APS News

May 2017 (Volume 26, Number 5)

Big Plans Ahead For Quantum Computing

By Sophia Chen

The first quantum computers are on the way. Bright and early on the first day of the 2017 APS March Meeting in New Orleans, researchers from Google, Microsoft, and Harvard University discussed their recent successes and their near-term plans for this nascent technology to a room crammed full of physicists.

John Martinis, one of Google’s quantum computing gurus, laid out the company’s "stretch goal": to build and test a 49-qubit ("quantum bit") quantum computer by the end of this year. This computer will use qubits made of superconducting circuits. Each qubit is prepared in a precise quantum state based on a two-state system. The test will be a milestone in quantum computer technology. In a subsequent presentation, Sergio Boixo, Martinis’ colleague at Google, said that a quantum computer with approximately 50 qubits will be capable of certain tasks beyond anything the fastest classical computers can do.

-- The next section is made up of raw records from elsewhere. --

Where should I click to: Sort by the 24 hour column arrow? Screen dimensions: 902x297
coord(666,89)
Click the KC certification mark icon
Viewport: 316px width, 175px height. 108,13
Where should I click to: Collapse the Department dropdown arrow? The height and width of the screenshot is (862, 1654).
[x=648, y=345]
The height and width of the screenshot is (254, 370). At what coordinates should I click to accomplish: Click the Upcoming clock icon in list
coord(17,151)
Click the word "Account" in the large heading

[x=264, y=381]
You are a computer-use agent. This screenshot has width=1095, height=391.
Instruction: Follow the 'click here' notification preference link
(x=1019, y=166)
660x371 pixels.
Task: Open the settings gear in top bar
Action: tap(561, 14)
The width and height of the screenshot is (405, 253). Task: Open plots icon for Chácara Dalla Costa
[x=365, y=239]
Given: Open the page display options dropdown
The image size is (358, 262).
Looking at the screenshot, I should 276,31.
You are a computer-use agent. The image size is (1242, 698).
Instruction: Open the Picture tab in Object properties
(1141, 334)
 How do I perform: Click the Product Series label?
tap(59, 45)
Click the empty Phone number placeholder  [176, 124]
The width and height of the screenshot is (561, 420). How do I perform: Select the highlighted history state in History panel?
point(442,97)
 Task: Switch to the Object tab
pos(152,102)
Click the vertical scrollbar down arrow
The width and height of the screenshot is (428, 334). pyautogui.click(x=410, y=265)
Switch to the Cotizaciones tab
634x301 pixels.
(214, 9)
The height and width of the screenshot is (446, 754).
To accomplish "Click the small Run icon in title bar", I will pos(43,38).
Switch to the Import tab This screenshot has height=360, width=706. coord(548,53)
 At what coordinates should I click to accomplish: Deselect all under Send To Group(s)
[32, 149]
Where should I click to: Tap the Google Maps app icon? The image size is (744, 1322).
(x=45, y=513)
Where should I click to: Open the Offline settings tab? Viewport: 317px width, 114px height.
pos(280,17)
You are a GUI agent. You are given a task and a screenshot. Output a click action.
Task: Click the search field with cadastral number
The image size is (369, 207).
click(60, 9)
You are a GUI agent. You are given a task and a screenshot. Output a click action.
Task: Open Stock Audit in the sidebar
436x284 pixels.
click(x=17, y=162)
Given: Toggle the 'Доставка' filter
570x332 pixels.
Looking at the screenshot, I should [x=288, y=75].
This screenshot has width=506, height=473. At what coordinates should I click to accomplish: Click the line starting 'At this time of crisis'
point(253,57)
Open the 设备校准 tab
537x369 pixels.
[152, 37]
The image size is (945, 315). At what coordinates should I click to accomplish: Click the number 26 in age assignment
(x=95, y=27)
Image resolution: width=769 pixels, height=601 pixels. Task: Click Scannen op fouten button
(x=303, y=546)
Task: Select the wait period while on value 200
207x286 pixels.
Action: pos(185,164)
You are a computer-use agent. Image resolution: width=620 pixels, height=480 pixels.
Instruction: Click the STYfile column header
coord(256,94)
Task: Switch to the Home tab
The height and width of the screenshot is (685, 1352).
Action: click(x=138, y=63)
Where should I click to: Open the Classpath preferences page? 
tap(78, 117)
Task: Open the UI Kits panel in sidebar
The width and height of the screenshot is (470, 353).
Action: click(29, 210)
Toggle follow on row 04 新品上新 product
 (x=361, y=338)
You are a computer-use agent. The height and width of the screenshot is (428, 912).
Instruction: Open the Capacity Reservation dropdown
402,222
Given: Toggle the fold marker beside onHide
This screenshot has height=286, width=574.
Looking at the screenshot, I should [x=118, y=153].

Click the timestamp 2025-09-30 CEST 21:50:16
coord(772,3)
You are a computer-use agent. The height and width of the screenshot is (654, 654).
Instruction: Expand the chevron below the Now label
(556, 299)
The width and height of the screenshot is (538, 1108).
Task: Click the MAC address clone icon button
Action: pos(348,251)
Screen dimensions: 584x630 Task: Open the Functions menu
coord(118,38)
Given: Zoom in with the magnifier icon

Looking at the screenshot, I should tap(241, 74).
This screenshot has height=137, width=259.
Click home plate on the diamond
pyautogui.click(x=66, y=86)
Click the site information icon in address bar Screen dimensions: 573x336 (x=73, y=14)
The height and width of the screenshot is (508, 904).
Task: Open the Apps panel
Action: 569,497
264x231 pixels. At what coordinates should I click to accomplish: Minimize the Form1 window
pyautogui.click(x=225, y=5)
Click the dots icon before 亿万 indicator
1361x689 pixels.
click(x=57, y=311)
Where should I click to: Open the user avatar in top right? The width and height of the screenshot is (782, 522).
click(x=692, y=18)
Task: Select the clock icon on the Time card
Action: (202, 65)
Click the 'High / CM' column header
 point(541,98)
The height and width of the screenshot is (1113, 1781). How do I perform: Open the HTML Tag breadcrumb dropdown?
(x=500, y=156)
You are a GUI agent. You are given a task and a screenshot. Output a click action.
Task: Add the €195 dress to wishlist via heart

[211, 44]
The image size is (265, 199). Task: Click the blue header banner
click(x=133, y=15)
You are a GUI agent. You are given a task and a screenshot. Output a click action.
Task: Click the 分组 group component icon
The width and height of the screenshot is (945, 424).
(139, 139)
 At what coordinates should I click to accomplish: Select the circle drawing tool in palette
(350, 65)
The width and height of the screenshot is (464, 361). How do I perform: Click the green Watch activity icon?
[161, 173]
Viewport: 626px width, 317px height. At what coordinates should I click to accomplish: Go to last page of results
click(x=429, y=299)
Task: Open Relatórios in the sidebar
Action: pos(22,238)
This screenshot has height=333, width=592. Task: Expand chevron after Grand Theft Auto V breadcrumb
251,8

Researchers say that quantum computers promise an exponential increase in speed for a subset of computational chores like prime number factorization or exact simulations of organic molecules. This is because of entanglement: If you prepare entangled qubits, you will be able to manipulate multiple states simultaneously.

2014 prototype of a Google qubit
Image: Michael Fang

A 2014 prototype of a Google qubit (0.6 cm by 0.6 cm) known as a transmon, based on superconducting circuits. Google's quantum computing test will use 49 updated versions of these qubits.

To demonstrate that their 49-qubit quantum computer works, Martinis’s group will first precisely prepare the qubits — embedded on a chip — in an initial quantum state. Then, they will control the qubits using applied potentials and let the states evolve. Finally, they will measure the qubits’ state and compare it to a theoretical simulation of the experiment calculated by a classical supercomputer. If the final state matches their classical simulation, they will have successfully controlled the evolution of the qubits — which means they can perform quantum computations.

This particular demonstration won’t correspond to a useful computational task. It’s just to show they have control over their qubits. "It’s not a useful algorithm because it’s a random algorithm," Martinis says. "But we can still take the output of that and compare it very precisely with a computer simulation to make sure it matches properly."

They need to work out the details, but Martinis says they already have the big picture design for the 49-qubit computer. "We actually feel pretty comfortable about everything," Martinis says. This is because his group has already successfully built and tested a 9-qubit version.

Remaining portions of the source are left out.